Copy out word for word the data starting with the line that contains "Given: Click the purple" and going on through the end of the data.

__________

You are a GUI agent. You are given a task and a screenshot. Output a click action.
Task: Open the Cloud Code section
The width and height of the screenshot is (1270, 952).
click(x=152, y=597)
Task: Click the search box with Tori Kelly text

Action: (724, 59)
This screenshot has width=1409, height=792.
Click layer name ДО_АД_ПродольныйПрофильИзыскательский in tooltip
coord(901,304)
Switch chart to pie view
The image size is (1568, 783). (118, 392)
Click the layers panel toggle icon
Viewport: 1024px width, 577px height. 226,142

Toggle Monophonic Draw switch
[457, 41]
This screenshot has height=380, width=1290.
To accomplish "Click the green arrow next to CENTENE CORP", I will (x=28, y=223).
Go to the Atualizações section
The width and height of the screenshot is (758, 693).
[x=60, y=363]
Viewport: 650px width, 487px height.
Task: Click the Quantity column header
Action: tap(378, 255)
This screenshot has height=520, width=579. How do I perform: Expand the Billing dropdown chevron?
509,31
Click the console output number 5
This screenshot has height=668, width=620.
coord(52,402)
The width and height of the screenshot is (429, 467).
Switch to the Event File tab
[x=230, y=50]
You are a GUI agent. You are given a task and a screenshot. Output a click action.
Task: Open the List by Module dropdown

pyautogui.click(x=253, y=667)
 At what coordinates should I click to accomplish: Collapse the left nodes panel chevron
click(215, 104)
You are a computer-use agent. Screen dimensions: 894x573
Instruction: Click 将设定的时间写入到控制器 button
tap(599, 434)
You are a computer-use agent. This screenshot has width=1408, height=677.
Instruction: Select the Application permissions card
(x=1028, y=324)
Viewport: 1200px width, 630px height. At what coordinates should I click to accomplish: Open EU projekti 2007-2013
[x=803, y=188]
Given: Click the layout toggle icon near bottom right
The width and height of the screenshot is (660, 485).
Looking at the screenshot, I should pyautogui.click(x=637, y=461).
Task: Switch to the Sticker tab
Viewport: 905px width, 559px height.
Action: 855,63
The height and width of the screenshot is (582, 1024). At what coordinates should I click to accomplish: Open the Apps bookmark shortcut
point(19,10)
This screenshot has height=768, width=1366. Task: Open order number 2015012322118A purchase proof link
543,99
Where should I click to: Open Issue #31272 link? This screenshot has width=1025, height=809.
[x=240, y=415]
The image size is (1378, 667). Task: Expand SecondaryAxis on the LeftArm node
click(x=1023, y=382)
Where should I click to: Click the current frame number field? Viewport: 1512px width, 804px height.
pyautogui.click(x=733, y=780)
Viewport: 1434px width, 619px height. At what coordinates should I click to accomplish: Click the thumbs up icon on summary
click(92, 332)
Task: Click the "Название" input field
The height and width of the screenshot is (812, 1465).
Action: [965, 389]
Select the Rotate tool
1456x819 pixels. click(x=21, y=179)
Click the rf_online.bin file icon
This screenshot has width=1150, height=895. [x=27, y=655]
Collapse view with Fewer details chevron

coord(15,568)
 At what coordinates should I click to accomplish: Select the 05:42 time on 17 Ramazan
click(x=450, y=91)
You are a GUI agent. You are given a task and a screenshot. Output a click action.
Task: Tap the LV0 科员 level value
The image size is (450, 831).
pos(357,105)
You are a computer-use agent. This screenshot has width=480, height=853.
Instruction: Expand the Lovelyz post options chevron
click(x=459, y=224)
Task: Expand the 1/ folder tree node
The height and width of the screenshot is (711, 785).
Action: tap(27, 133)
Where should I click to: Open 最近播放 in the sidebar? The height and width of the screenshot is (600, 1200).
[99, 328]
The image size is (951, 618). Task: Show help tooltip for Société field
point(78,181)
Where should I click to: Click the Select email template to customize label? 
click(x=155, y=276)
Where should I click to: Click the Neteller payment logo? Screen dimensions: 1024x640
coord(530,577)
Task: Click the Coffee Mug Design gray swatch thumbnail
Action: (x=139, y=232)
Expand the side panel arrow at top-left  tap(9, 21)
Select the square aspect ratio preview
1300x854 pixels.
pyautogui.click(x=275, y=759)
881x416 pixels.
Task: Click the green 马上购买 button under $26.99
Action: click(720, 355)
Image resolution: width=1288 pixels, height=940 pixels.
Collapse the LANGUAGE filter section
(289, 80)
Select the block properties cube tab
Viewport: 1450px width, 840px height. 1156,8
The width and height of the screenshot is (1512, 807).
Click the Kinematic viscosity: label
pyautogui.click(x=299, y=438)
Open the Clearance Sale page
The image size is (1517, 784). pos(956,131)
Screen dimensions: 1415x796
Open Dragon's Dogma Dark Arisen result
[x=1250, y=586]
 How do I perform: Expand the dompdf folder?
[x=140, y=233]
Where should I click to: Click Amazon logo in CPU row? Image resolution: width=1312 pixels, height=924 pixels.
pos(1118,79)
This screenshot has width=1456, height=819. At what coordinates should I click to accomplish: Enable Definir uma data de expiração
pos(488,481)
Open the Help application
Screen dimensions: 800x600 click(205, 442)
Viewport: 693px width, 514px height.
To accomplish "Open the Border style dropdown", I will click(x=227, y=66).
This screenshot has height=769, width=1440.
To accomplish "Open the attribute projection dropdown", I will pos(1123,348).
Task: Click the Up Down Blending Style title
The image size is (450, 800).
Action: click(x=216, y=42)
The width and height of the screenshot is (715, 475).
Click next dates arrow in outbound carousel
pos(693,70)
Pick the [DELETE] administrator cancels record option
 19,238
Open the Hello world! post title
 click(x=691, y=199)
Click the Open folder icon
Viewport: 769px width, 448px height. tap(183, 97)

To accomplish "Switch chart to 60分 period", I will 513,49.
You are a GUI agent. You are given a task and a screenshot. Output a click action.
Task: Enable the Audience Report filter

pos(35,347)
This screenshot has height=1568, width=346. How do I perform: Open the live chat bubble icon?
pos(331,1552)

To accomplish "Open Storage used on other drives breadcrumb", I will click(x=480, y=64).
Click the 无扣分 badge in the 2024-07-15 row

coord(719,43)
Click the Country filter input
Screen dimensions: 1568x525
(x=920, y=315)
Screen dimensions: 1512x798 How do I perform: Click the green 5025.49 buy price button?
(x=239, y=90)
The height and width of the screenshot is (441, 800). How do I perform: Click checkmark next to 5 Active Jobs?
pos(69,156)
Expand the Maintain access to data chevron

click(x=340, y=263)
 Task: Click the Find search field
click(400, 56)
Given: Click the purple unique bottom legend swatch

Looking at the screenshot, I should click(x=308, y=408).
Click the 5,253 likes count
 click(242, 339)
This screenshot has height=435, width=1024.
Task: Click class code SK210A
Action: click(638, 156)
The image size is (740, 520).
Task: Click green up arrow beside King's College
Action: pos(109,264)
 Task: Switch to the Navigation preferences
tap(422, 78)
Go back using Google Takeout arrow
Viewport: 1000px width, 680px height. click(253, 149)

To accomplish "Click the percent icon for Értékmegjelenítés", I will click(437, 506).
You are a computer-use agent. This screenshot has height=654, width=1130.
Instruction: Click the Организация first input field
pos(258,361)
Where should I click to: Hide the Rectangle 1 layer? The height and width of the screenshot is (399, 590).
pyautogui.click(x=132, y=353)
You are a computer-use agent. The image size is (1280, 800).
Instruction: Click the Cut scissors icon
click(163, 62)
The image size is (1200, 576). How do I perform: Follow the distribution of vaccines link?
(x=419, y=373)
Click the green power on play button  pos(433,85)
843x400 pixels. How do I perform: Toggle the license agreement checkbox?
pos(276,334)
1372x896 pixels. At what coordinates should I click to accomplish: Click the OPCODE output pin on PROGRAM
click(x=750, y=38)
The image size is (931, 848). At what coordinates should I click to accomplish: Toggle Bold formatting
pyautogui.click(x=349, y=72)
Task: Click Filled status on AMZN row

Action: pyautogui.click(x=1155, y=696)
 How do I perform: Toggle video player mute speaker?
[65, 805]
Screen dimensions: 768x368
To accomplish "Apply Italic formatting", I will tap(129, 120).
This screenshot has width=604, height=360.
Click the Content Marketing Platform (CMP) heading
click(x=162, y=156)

__________

**FINISHED ANSWER:**
Given: Click the purple unique bottom legend swatch

Looking at the screenshot, I should click(x=308, y=408).
Click the 5,253 likes count
 click(242, 339)
This screenshot has height=435, width=1024.
Task: Click class code SK210A
Action: click(638, 156)
The image size is (740, 520).
Task: Click green up arrow beside King's College
Action: pos(109,264)
 Task: Switch to the Navigation preferences
tap(422, 78)
Go back using Google Takeout arrow
Viewport: 1000px width, 680px height. click(253, 149)

To accomplish "Click the percent icon for Értékmegjelenítés", I will click(437, 506).
You are a computer-use agent. This screenshot has height=654, width=1130.
Instruction: Click the Организация first input field
pos(258,361)
Where should I click to: Hide the Rectangle 1 layer? The height and width of the screenshot is (399, 590).
pyautogui.click(x=132, y=353)
You are a computer-use agent. The image size is (1280, 800).
Instruction: Click the Cut scissors icon
click(163, 62)
The image size is (1200, 576). How do I perform: Follow the distribution of vaccines link?
(x=419, y=373)
Click the green power on play button  pos(433,85)
843x400 pixels. How do I perform: Toggle the license agreement checkbox?
pos(276,334)
1372x896 pixels. At what coordinates should I click to accomplish: Click the OPCODE output pin on PROGRAM
click(x=750, y=38)
The image size is (931, 848). At what coordinates should I click to accomplish: Toggle Bold formatting
pyautogui.click(x=349, y=72)
Task: Click Filled status on AMZN row

Action: pyautogui.click(x=1155, y=696)
 How do I perform: Toggle video player mute speaker?
[65, 805]
Screen dimensions: 768x368
To accomplish "Apply Italic formatting", I will tap(129, 120).
This screenshot has width=604, height=360.
Click the Content Marketing Platform (CMP) heading
click(x=162, y=156)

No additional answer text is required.